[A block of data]
::::
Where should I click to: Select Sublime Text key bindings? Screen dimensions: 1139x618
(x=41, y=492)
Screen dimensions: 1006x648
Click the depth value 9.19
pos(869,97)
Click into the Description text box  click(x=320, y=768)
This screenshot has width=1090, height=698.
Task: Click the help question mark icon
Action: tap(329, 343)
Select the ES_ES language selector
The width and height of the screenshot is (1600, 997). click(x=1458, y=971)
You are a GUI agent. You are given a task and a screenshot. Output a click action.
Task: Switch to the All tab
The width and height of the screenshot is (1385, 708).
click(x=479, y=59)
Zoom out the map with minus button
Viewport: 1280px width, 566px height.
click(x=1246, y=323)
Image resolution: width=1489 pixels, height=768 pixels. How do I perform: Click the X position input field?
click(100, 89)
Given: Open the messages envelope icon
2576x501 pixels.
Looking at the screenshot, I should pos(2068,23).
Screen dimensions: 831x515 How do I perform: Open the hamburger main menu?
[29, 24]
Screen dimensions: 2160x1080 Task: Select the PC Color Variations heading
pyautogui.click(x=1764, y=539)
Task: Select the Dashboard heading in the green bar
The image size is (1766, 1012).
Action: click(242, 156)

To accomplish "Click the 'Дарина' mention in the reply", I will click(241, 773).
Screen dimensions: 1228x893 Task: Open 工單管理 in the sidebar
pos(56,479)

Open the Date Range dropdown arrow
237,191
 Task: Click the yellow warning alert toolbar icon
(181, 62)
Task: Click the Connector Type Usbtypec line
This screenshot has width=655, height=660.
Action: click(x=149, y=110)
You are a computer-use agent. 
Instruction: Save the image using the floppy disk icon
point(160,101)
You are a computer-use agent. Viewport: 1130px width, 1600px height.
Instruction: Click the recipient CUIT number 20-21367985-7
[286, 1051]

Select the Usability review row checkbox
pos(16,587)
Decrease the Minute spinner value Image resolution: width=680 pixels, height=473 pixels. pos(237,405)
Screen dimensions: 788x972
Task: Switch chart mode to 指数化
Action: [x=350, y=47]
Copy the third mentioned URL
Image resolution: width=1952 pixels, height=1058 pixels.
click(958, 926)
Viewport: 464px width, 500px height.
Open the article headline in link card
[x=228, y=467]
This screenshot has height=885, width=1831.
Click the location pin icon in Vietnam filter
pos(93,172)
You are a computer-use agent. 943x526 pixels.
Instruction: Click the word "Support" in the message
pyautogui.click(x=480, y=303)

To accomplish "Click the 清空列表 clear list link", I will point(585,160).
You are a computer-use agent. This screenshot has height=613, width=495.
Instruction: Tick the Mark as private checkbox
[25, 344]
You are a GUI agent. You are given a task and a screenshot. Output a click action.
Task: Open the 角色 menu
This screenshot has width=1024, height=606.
::::
» Task description:
Rewrite the listing above, replacing each occurrence of "checkbox" with "check box" and leaving everything else unchanged.

» Output for this exercise:
Where should I click to: Select Sublime Text key bindings? Screen dimensions: 1139x618
(x=41, y=492)
Screen dimensions: 1006x648
Click the depth value 9.19
pos(869,97)
Click into the Description text box  click(x=320, y=768)
This screenshot has width=1090, height=698.
Task: Click the help question mark icon
Action: tap(329, 343)
Select the ES_ES language selector
The width and height of the screenshot is (1600, 997). click(x=1458, y=971)
You are a GUI agent. You are given a task and a screenshot. Output a click action.
Task: Switch to the All tab
The width and height of the screenshot is (1385, 708).
click(x=479, y=59)
Zoom out the map with minus button
Viewport: 1280px width, 566px height.
click(x=1246, y=323)
Image resolution: width=1489 pixels, height=768 pixels. How do I perform: Click the X position input field?
click(100, 89)
Given: Open the messages envelope icon
2576x501 pixels.
Looking at the screenshot, I should pos(2068,23).
Screen dimensions: 831x515 How do I perform: Open the hamburger main menu?
[29, 24]
Screen dimensions: 2160x1080 Task: Select the PC Color Variations heading
pyautogui.click(x=1764, y=539)
Task: Select the Dashboard heading in the green bar
The image size is (1766, 1012).
Action: click(242, 156)

To accomplish "Click the 'Дарина' mention in the reply", I will click(241, 773).
Screen dimensions: 1228x893 Task: Open 工單管理 in the sidebar
pos(56,479)

Open the Date Range dropdown arrow
237,191
 Task: Click the yellow warning alert toolbar icon
(181, 62)
Task: Click the Connector Type Usbtypec line
This screenshot has width=655, height=660.
Action: click(x=149, y=110)
You are a computer-use agent. 
Instruction: Save the image using the floppy disk icon
point(160,101)
You are a computer-use agent. Viewport: 1130px width, 1600px height.
Instruction: Click the recipient CUIT number 20-21367985-7
[286, 1051]

Select the Usability review row check box
pos(16,587)
Decrease the Minute spinner value Image resolution: width=680 pixels, height=473 pixels. pos(237,405)
Screen dimensions: 788x972
Task: Switch chart mode to 指数化
Action: [x=350, y=47]
Copy the third mentioned URL
Image resolution: width=1952 pixels, height=1058 pixels.
click(958, 926)
Viewport: 464px width, 500px height.
Open the article headline in link card
[x=228, y=467]
This screenshot has height=885, width=1831.
Click the location pin icon in Vietnam filter
pos(93,172)
You are a computer-use agent. 943x526 pixels.
Instruction: Click the word "Support" in the message
pyautogui.click(x=480, y=303)

To accomplish "Click the 清空列表 clear list link", I will point(585,160).
You are a computer-use agent. This screenshot has height=613, width=495.
Instruction: Tick the Mark as private check box
[25, 344]
You are a GUI agent. You are given a task and a screenshot. Output a click action.
Task: Open the 角色 menu
This screenshot has width=1024, height=606.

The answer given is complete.